Oldest U.S. drug chain is nestled into Seattle
SEATTLE — The 46-store Bartell Drug Co., the oldest independent drug store chain in the nation, balances the future and the past like no other drug store chain in the United States. The company has grown along with Seattle, which was founded in 1889–one year before George H. Bartell Sr., the grandfather of current president and chief executive officer George D. Bartell, opened his first store in 1890.
With such competitors as Rite Aid, Walgreens and, most recently, Longs now expanding in the Pacific Northwest, Bartell is hardly content to dwell in a time warp. In 1999, the chain opened two new locations, fine-tuned its store design and product mix, introduced a new customer service concept and updated its pharmacy system.
The chain is enjoying an ongoing five-year boom in the economy. “In 1999, business was very good, and this year so far it’s still pretty good. We keep opening stores,” George Bartell said. In the hot greater Seattle market, where Bartell operates in a 50-mile radius, the fact that four drug chains are vying for space has led to escalating real estate prices.
Yet despite the real estate squeeze, Bartell last year opened two stores and relocated two others. New stores included one in Redmond (at 17,000 square feet, one of the largest in the chain), and one near in Marysville, one hour north of Seattle.
In the first half of 2000, the company will open two stores–one in downtown Everett, Wash., and one near Redmond Town Center. This summer it will reopen a store in Maple Valley, a recently incorporated suburb of Seattle. The Maple Valley store was a pharmacy Bartell recently acquired; it will remain in operation as it undergoes remodeling. In addition, four store expansions are planned for this year.
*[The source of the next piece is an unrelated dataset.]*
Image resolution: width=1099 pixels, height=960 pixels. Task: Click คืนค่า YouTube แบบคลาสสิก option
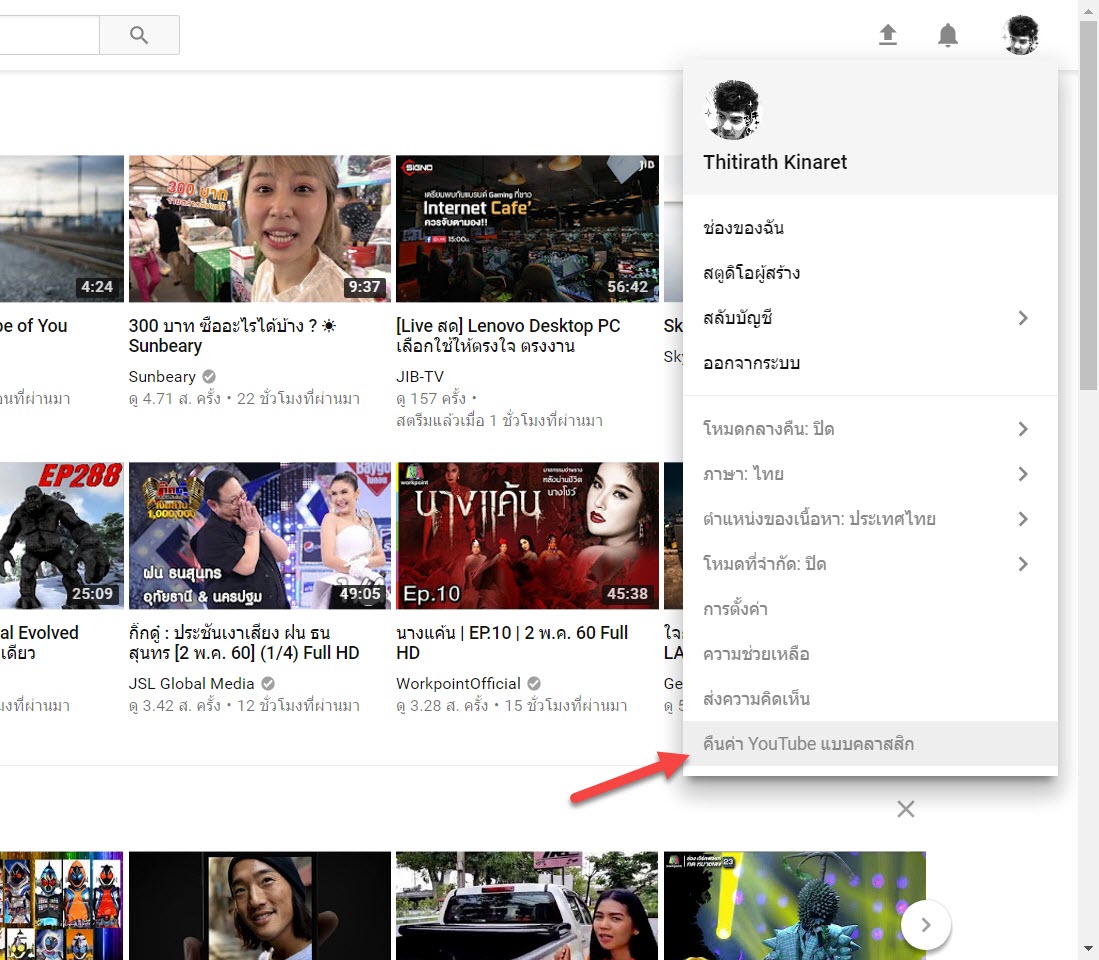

Bartell enlarged its prototype somewhat in 1998 to provide more room for a pharmacy consulting area; expansion in cosmetics, snacks and beverages; and to make room for Bartell’s then-new nutritional products section. The attractively defined nutritionals valley was cut back slightly in 1999. Bartell vice president and merchandise manager Gordon O’Reilly said such a tightening was expected, since that category grew so quickly. Photo is another signature department for Bartell; by the end of 1999 Bartell had one-hour photo in about half its stores. Another 12 labs will be added in 2000.
Enhancing its service image further, Bartell opened its first hearing-aid center inside a high-volume store in Bellevue last June. The store-in-a-store, which has a counter and patient waiting area, offers hearing tests and sells hearing aids. The chain opened the one site during the year, and Bartell said it was too soon to project if or when more would open.
The chain’s marketing message focuses on its ability to respond to local demand. Its circulars have pointed out that Bartell has ample supplies of advertised sale items. Bartell’s television ads emphasize both local ownership and personal service. Bartell also said that the chain is looking for more differentiation in merchandise.
“Drug stores have never been limited by the word ‘drug store’ on the outside in what they stock, right or wrong, because it can make a confusing image,” Bartell said. “But there are many instances in our history of how we’ve done that. Soda fountains way back, and adding cameras. Neither seemed to fit at first.” Today, digital cameras and cell phones are two examples of how Bartell is stretching the concept of what consumers expect to find in a drug store.
The Bartell Drug Co.
1999 sales: $167 million (estimated)
% change vs 1998: 12 percent
Number of units: 46
Average store size: 10,000 square feet
Pharmacy sales: $67 million (estimated)
% of sales from pharmacy: 40 percent
Last fall, Bartell Drug Co. took several steps toward building its presence on the Web. The chain began offering prescription refills online and added an option for home delivery for orders made at its Web page. Also in the fall of 1999, Bartell became one of the first retail partners in a new Seattle-based online shopping service called DailyShopper.com, which provides a search engine to help consumers find products, prices and locations for what they want to buy from brick-and-mortar retailers near where they live and work.
The chain expects to make further efforts online, in part through the addition of new technology from McKessonHBOC called “Pharmaserve for Windows.” The rollout of this new technology should be completed in all stores by mid 2000.
Since Bartell started offering online refills several months ago, it has used what Bartell calls “a cumbersome system.” When the PFW rollout is complete, e-refills will go to the right store, explained Bartell, “without us having to worry about it, and a lot of other developments will be built on this platform.”